Fue su amigo y mentor en la embajada, Ben Fizerly, el primero que observó su cojera y más tarde señaló, con cierta sorna, que ésta parecía trasladarse de un pie al otro; pero pocas personas, cuando veían a Compston por primera vez, con faja o sin ella, asociaban al muchacho de abierta cara rojiza y grandes y blandas manos con el melancólico poeta cuya prematura muerte toda Europa había lamentado.
A Compston no le importaba. Había llegado a esa fase de la pasión de un joven por una idea en que todo lo que miraba se ajustaba a ella y la confirmaba en su mente.

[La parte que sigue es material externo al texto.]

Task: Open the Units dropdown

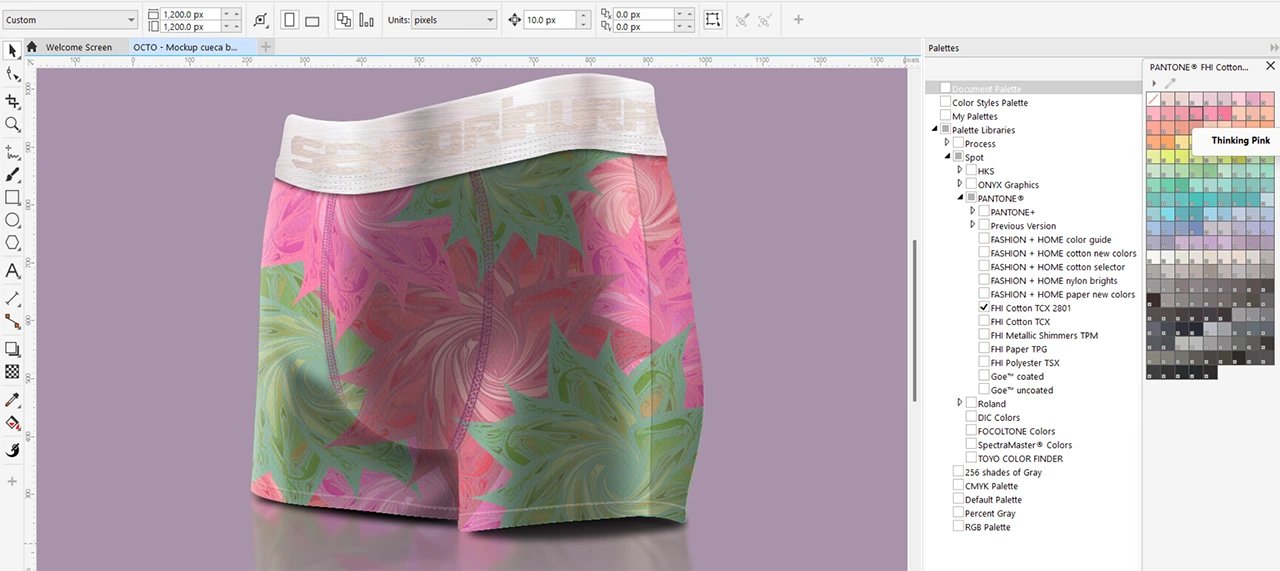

Una serie de bucles castaños recordaba los mechones byrónicos; un suspiro, un aspecto byrónico; una seña amistosa de la mano, un gesto byrónico. Sus cartas a casa, a su hermana, se habían vuelto tan repletas de las paradojas byrónicas y burlas escabrosas que ella apenas podía comprenderlas ya. Y su discurso estaba salpicado de citas del Childe Harold. Hasta Fizerly había declarado que Compston se estaba convirtiendo en un completo pelmazo.
Durante la cena -estofado de ternera con salsa de acedera- Yashim se encontró más de una vez repitiendo involuntariamente las opiniones de Fizerly. No fue hasta que Marta hubo quitado los platos y colocado una licorera con oporto sobre la mesa cuando Palieski tosió y condujo al inglés hacia el tema que tenían entre manos.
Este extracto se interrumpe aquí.